Given records:

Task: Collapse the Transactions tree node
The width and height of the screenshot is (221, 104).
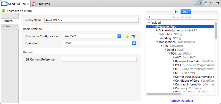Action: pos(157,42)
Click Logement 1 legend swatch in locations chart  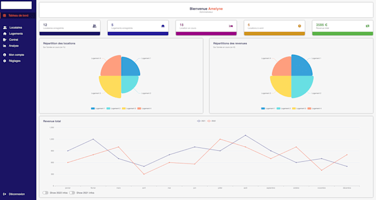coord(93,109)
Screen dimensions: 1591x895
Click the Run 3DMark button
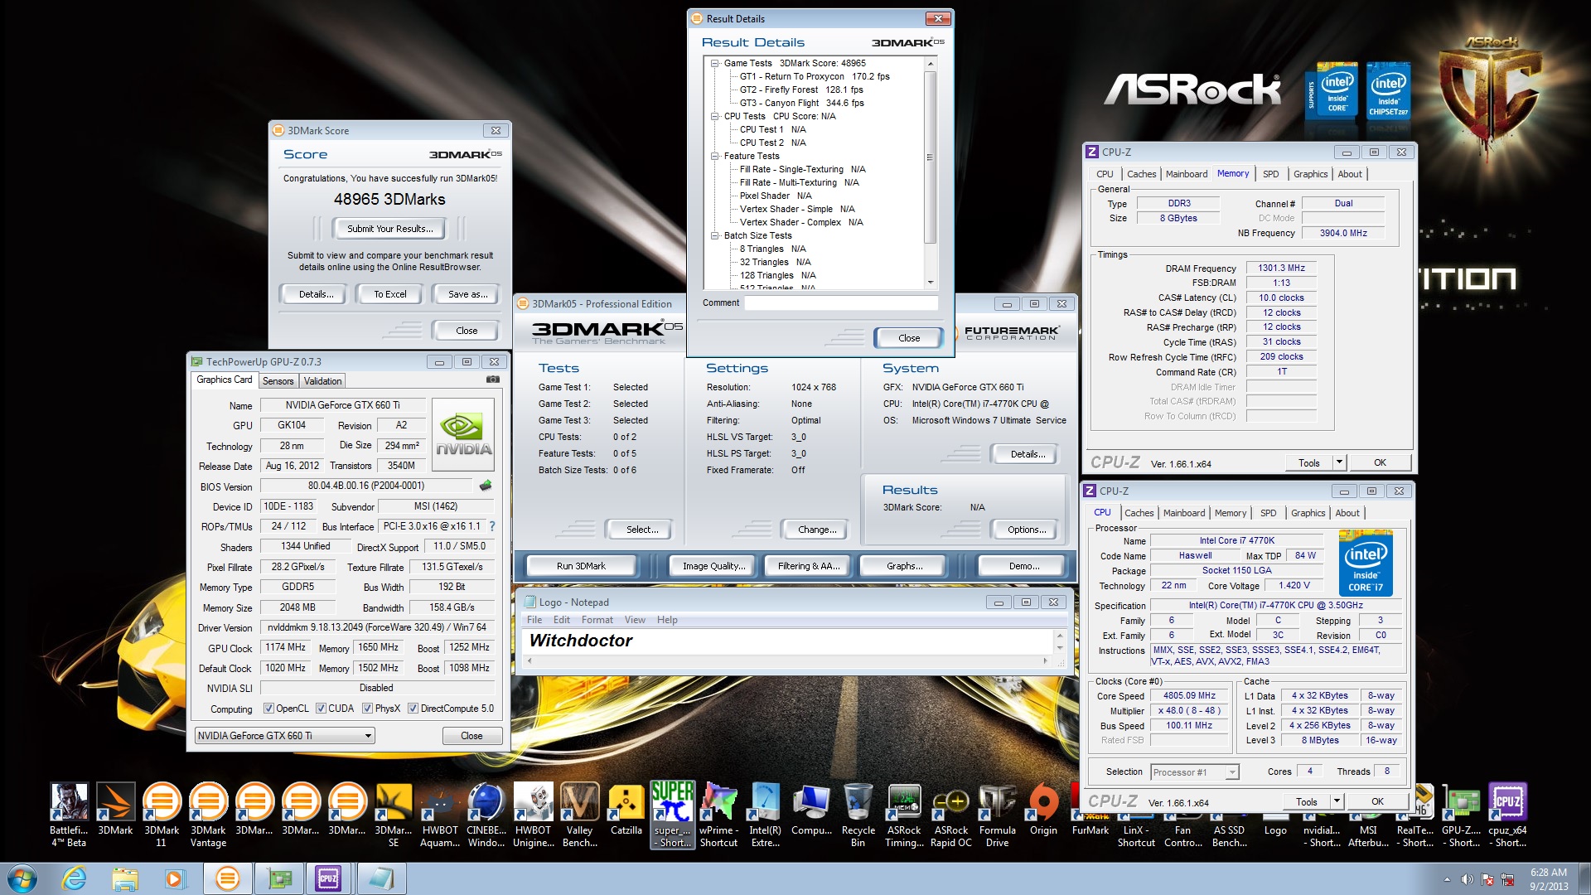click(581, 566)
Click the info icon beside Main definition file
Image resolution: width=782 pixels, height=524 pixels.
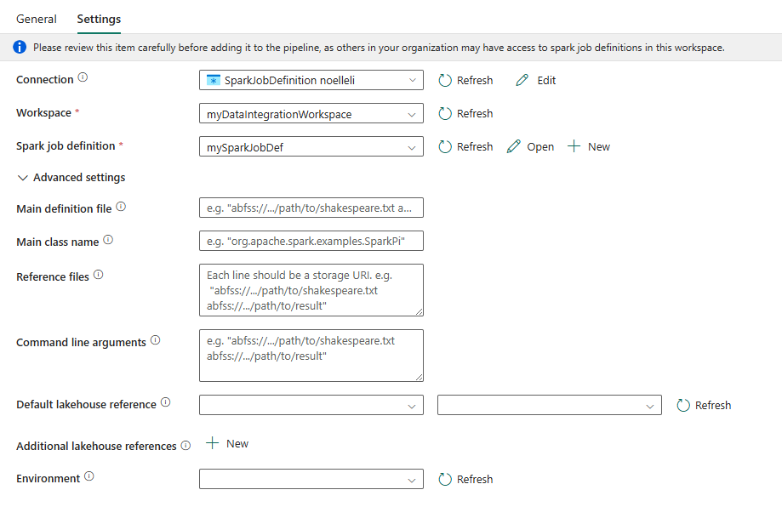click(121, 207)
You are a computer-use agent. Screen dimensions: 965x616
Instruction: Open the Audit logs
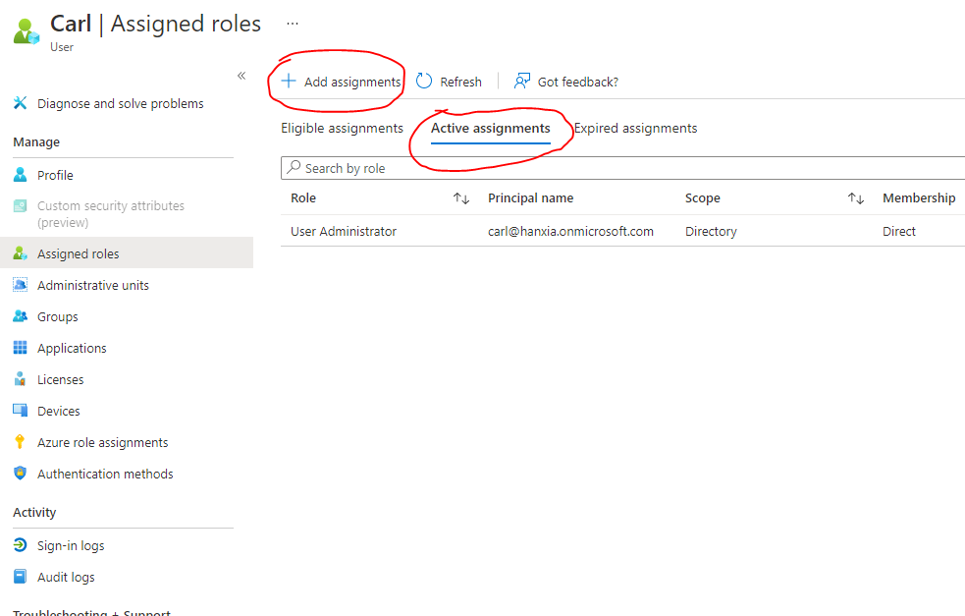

Aim:
Extract every line from the data above that contains the word "height".

Written response:
The width and height of the screenshot is (221, 104).
Image resolution: width=782 pixels, height=524 pixels.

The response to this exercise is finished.